Due to the effects lack of exercise can have on a child’s health and education, there’s a drive to promote wellbeing in the education process.

TMW is ideal for use in schools and colleges to help learners in:

  • Relaxation
  • Better sleep
  • Reducing stress and tension
  • Improving concentration
  • Increasing social contact
  • Building confidence
  • Supporting those who are more sensitive by teaching how to centre
  • Enhanced listening by encouraging receptivity through awareness and relaxation

TMW will also help education providers:

“Using TMW has allowed me to be much more centred and grounded in the classroom.  If I am fully present with my students they are open, alert and relaxed because they sense that in me.  When I teach from this space, lessons are clear and enjoyable for everyone”

Steve Blake – teacher in West Midlands

TMW has been explored in a number of different ways within the educational system.

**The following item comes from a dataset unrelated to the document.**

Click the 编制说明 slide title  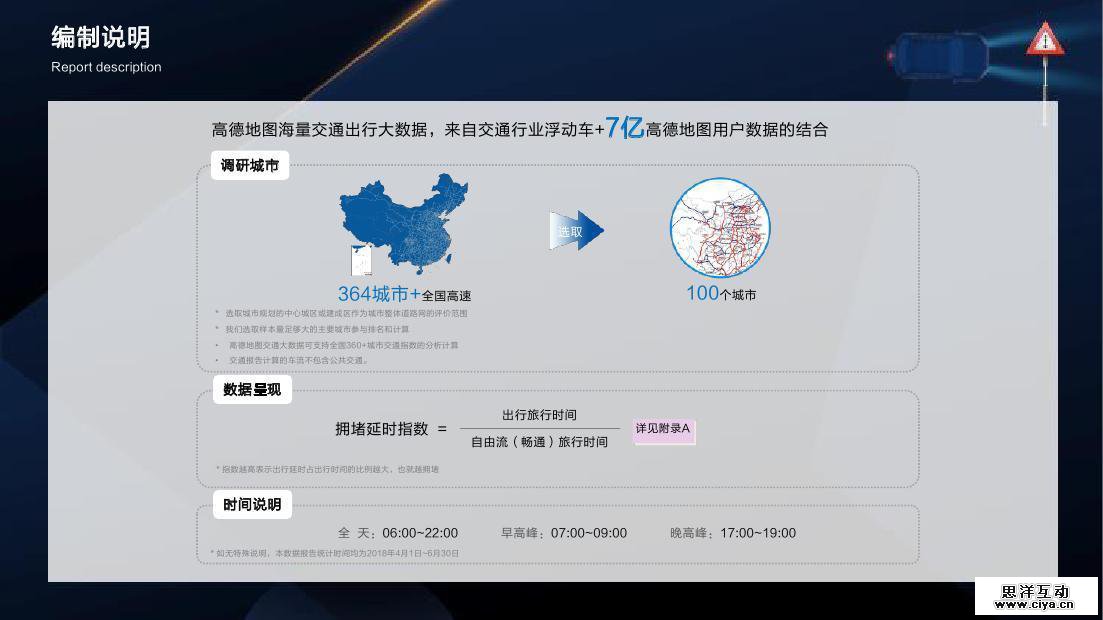(x=101, y=38)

  • A teacher in Powys Wales has used TMW to help her Year 11 and 6th form learners to prepare for examinations, helping them to centre and relax.  She has also used TMW for Year 9 as part of the Wales 560 approach to getting learners moving and fit for life.
  • TMW and its attendant principles has been introduced to a “Beaver Scouts” group in Malvern.
  • TMW principles have been used by schools in Scotland to help reduce incidents of bullying.
  • At the University of Wales students are offered a taste of Tai Chi’s approach to living life rather than surviving it as an additional viewpoint to their Religious Studies programme.
  • TMW has been presented at the University of Bath to promote ways of reducing stress and enhancing performance through its essential principles.
  • In 2009 TMW was invited by the University of Wales to present at their conference on Emotional Intelligence in Schools in South Wales.  As a result, TMW was introduced to a large primary school in Newport. Both staff and learners were impressed by its calming effect.